His response was basically “haha fuck you”. He probably could’ve asked for a couple thousand and just changed the name of his project and everything would’ve been fine.
This is the correct response, even if Kik would’ve given him money. It’s his package, he got the name first. Corpos can eat shit, just because its not the easy choice, or the choice you would’ve made doesn’t mean it was wrong. That package should’ve stayed down on principal.
Steve Jobs and Steve Wozniak are the classic example. Jobs has some technical skill, but not a lot. He’s the “ideas guy” that all other “ideas guy” try to be. I don’t have a lot of respect for the “idea guy”; Jobs was a manipulative narcissist, and he should not be emulated.
Woz, OTOH, is an absolute genius, and one of the most genuinely nice people you’ll ever meet. Apple made him enough money that he can do whatever he wanted with his life, and what he wanted was to do cool things with computers and pull harmless pranks.
Bill Gates had Steve Ballmer and Paul Allen. That was more of a collaboration. They all had some level of technical and business skill mixed together. It wasn’t quite the complementary skillset we see with Jobs and Woz. A lot of Microsoft’s success was being in the right place at the right time to make the right deal.
A lot of Microsoft’s success was being in the right place at the right time to make the right deal.
It was also having friends on the IBM board that signed a contract that didn’t make any commercial sense…
It was also being ruthless beyond belief, and destroying anything that could have challenged them. They’ve held progress back for 40 or 50 years.
Reflecting on my IT education in school, it feels like it was mostly learning to use Microsoft Office. Reflecting on it makes me horrified, because I feel like we’re heading for a period where only a select few have tech skills and the skills gap we already see is going to get way worse. That’s what intense lobbying from Microsoft will get you
I’m shocked by how little new programmers know.
Yeah! These Generation X programmers know nothing about low-level languages and electrical engineering. They’re compelled to put everything on the World Wide Web even when it’s unnecessary.
I don’t really mean coding languages. That’s stuff they learn in school. But what a lot of people seem to be lacking is the ability to find answers on their own, how to troubleshoot problems they haven’t encountered before, and the ability to work independently. There’s a whole lot of hand-holding happening.
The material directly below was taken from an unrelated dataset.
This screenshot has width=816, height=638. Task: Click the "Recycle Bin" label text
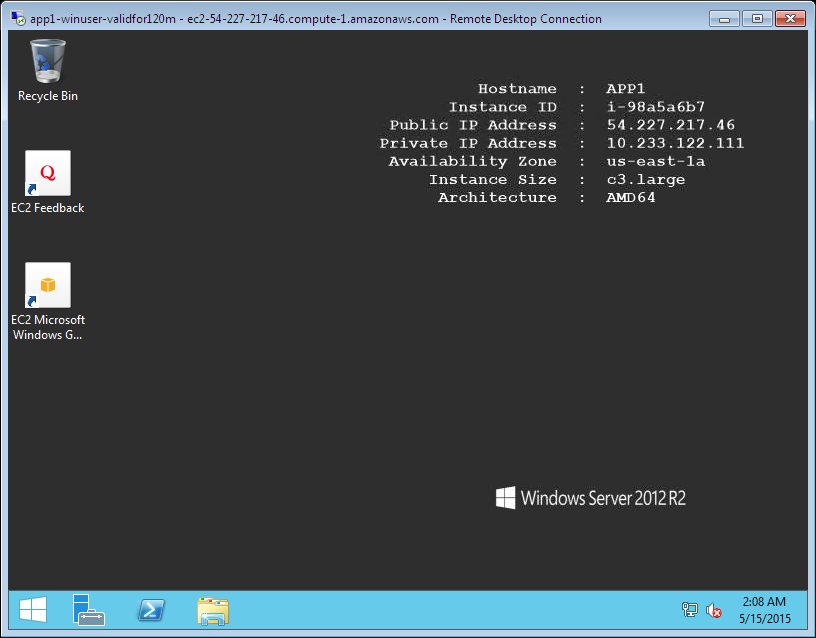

There is a lot of surface level stuff going on in software development now days. It’s great for getting the job done, but just learning to solve a problem ends up being very difficult for developers. It will be an interesting 10 years with the invent of AI.
The thing I’m concerned about is how little non-programmers know. I think that much of the world went “oh, GenZ are digital natives, that means they’ll know their way around computers naturally” when if anything, being “digital natives” is part of the problem. But like my original comment said, I attribute a lot of blame to Microsoft’s impact on IT education.
I can’t speak much on how much programmers tend to know, because I am a biochemist who started getting into programming when studying bioinformatics, and then I’ve continued dabbling as a hobbyist. I like to joke that I’m a better programmer than the vast majority of biochemists, and that’s concerning, because I’m a mediocre programmer (at best).
Oh yes, that is very concerning. They grew up with software developed for the lowest common denominator, and phones that do many of the things that computers were relied upon previously. Most people know how to go online, post stuff to social media, and that’s about it. It’s scary.